Et d'épingler «de nombreux écarts qui pourraient
s'apparenter à des violations, en particulier dans le domaine
de la radioprotection et de la sécurité»,
«des modalités de franchissement de zone (sauts de
zone) qu'on ne respecte pas "parce que ça ne risque
plus rien", des équipements de protection individuels
qu'on ne porte pas "parce que c'est gênant", des
check-lists dont on s'affranchit "parce qu'on connaît
la musique"».
Conclusion: «Insensiblement, le système migre d'un
espace sûr vers une zone où les marges se réduisent.»

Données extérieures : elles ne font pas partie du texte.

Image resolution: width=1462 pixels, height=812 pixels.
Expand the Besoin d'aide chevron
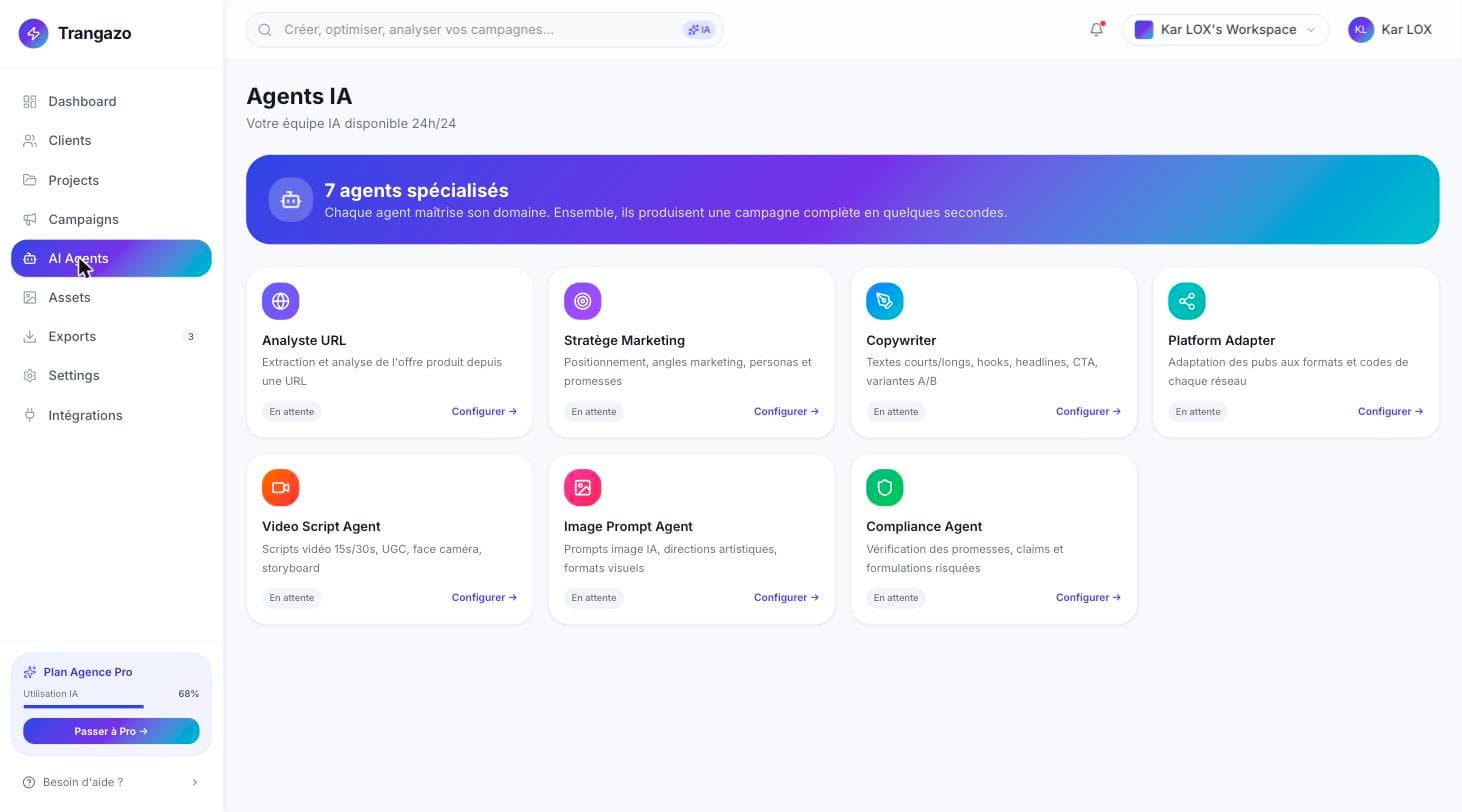point(195,782)
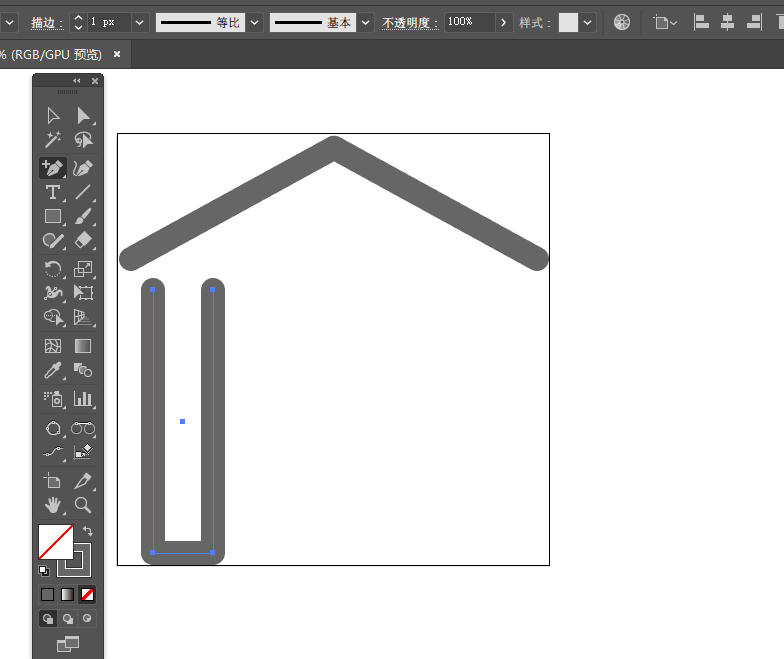
Task: Switch to Draw Behind mode
Action: pyautogui.click(x=68, y=619)
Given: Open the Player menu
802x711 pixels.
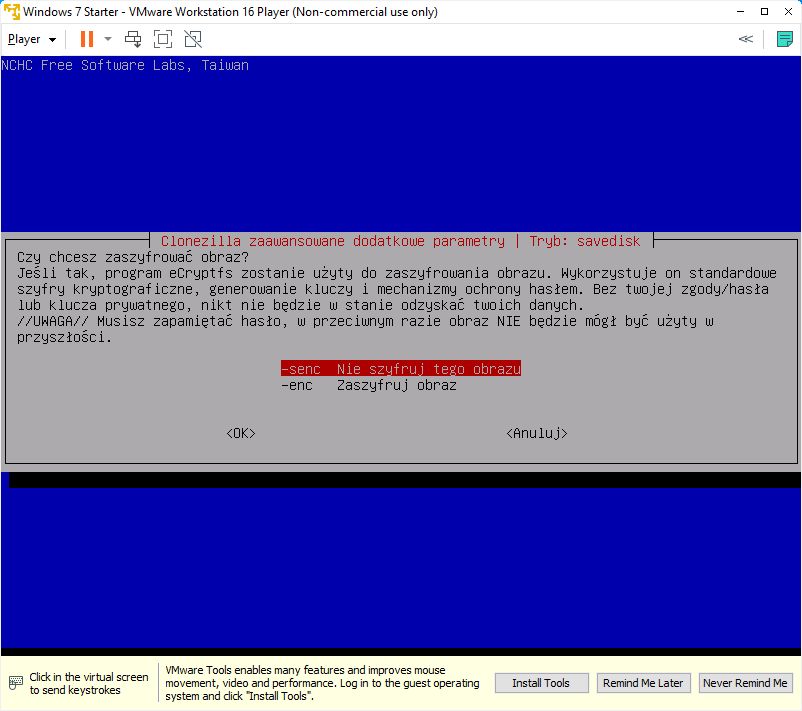Looking at the screenshot, I should point(31,39).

Un sentiment partagé par A., agent de conduite, vingt-cinq
ans de maison sur plusieurs centrales. «Il y a aujourd'hui
une crise culturelle à EDF. Quand j'ai été
embauché, les chefs de service étaient prêts
à se couper en quatre pour que tout fonctionne. Ce n'est
plus aussi vrai. Entre les contraintes économiques, le
casse-tête des RTT et la bureaucratisation de l'entreprise,
on perd le coeur du métier. Il y a dix ans, on consacrait
13% de la masse salariale à la sûreté, aujourd'hui
ce n'est plus que 7%. Alors qu'on va connaître une hémorragie
de départs à la retraite, on n'a plus les moyens
de former les jeunes. Le problème est encore plus aigu
pour les prestataires [la sous-traitance, NDLR]. Certains n'ont
pas compris qu'une centrale nucléaire n'est pas une usine
de chocolat. Des employés viennent sans avoir conscience
que le geste technique qu'ils accomplissent aujourd'hui peut avoir
un impact sur la sûreté de la centrale dans cinq
ou dix ans. Un jour, un gars employé par une société
d'intérim est venu me poser des questions à propos
d'un tableau électrique, et je me suis rendu compte que
le type était boulanger!»
[Lire: Santé du
travail dans l'industrie nucléaire: - Rationalité
instrumentale et santé au travail dans l'industrie nucléaire
- Rapport
d'enquète de psychopathologie du travail au Centre de Production Nucléaire
de Chinon
- Les
résultats du nouveau management dans le nucléaire
- Nucléaire: sans foi, ni loi!]
Le spectre d'un accident majeur peut-il continuer à être
balayé d'un revers de main au moment où l'on vient
de décider de prolonger d'au moins vingt ans la durée
de vie de nos centrales? «Le plus gros problème est
de gérer un parc dont on pourrait être amené
à stopper une part importante, répond un expert.
Le fait de dépendre à 80% du nucléaire ne
laisse aucune marge de manoeuvre. Les Suédois peuvent se
permettre de tout arrêter, pas nous. Cela nous oblige à
anticiper tout défaut qui pourrait être générique.
Le choix nucléaire
a ses avantages, mais c'est aussi une épée de Damoclès.»
Bien sûr, si l'on anticipe correctement, la catastrophe
ne doit pas se produire. Mais, comme le note sobrement notre expert,
«beaucoup de choses qui ne devaient pas arriver sont arrivées».
(1) Voir Yves Marignac, «Les risques
du nucléaire français au temps de l'EPR»,
in «les Cahiers de Global Chance» (janvier 2004).
(2) Institut de Radioprotection et de Sûreté nucléaire,
base d'expertise sur laquelle s'appuie l'Autorité de Sûreté.
(3) Divulgué par le réseau Sortir du Nucléaire.